The Virginian-Pilot
                             THE VIRGINIAN-PILOT 
              Copyright (c) 1996, Landmark Communications, Inc.

DATE: Monday, March 18, 1996                 TAG: 9603150024
SECTION: FRONT                    PAGE: A6   EDITION: FINAL 
TYPE: Letter 
                                             LENGTH: Medium:   51 lines

SAY NO TO MANAGED CARE IN MEDICAID

Justin Matus' ``Health care doesn't need managing; health compromise does'' (Another View, Feb. 20 ) was interesting and insightful. Managed care in Virginia is a convoluted thing, and many people are understandably confused and uneasy.

For those whose goal is to slow medical costs at whatever the cost, managed care in the present form is a good thing. But for those who need to use this system for health care, unease is well-founded. This is especially true of the mental-health aspect of managed care for Medicaid recipients.

The pilot program now in effect in Virginia is structured like this: Administrators for the state Medicaid mental-health services offered managed-care providers about 95 percent of the budget to take over management of all patients. This sounds good; the state saves 5 percent and new cost-saving management is in place.

However, the managed-care companies need to make their costs, which they have assessed at around 40 percent of that contracted price. So now these recipients receive only about half the services we as taxpayers are paying for. And in order for managed-care providers to be able to contain costs, they must provide fewer services. This is done by limiting access through red tape, ``gatekeeping,'' providing incentives for doctors for not referring, etc. One of the most alarming methods for reducing services is cutting the time an acute patient stays in a psychiatric hospital - the standard is three days, whatever the problem or its severity.

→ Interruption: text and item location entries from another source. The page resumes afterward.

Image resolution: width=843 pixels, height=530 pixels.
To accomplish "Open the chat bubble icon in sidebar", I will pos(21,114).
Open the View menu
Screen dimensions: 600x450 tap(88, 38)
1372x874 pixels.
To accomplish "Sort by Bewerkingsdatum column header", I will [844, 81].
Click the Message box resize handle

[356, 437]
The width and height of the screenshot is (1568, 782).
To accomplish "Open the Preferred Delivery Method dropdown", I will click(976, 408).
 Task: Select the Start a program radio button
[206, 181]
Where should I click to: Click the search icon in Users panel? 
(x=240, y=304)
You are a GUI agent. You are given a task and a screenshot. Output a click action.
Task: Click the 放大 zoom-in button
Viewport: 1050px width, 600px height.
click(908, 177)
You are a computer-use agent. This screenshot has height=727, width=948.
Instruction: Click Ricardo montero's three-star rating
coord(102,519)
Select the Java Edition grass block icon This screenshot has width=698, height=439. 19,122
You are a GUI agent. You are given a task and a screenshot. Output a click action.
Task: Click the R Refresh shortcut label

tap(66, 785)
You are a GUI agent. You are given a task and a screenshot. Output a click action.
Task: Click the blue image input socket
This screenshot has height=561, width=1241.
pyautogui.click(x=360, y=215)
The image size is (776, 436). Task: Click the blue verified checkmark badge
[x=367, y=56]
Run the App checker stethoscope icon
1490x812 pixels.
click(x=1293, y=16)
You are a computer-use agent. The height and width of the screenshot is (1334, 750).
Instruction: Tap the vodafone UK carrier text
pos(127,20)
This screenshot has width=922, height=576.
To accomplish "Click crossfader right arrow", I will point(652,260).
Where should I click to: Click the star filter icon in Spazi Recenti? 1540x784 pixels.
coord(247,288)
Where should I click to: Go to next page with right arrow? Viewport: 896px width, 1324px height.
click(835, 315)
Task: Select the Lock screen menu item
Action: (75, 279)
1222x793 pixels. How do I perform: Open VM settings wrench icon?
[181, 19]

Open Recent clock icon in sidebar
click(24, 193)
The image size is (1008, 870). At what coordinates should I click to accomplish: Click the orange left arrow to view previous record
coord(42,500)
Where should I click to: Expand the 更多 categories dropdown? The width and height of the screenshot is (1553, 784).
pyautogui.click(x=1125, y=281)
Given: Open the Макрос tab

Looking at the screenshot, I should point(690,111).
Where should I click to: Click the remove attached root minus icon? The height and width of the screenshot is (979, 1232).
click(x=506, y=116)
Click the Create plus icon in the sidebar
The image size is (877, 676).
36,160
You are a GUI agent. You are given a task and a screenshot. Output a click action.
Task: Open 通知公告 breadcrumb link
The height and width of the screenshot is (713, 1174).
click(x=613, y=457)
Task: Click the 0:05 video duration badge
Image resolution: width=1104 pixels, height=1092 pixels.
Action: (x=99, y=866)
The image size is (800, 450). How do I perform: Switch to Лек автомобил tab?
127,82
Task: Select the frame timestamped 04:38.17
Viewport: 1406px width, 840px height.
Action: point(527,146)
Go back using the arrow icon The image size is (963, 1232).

Society suffers. Psychotic patients being released before they are stabilized generally end up back in the hospital or jail, frequently after hurting themselves or others, causing property damage, etc. Thus, the ``revolving door'' syndrome that deinstitutionalization made famous haunts us again.

We need to keep managed care out of our Medicaid program. Unfortunately, Medicaid is usually the only insurance someone who is unable to work due to chronic illness can obtain. This being the case, we need to ensure that the dollars we spend for medical and mental-health care for this program stretch as far as possible. There is no doubt that our Medicaid-delivery system in Virginia could be greatly improved, but I am certain that giving away 40 percent to private organizations at the expense of those in need is not the answer.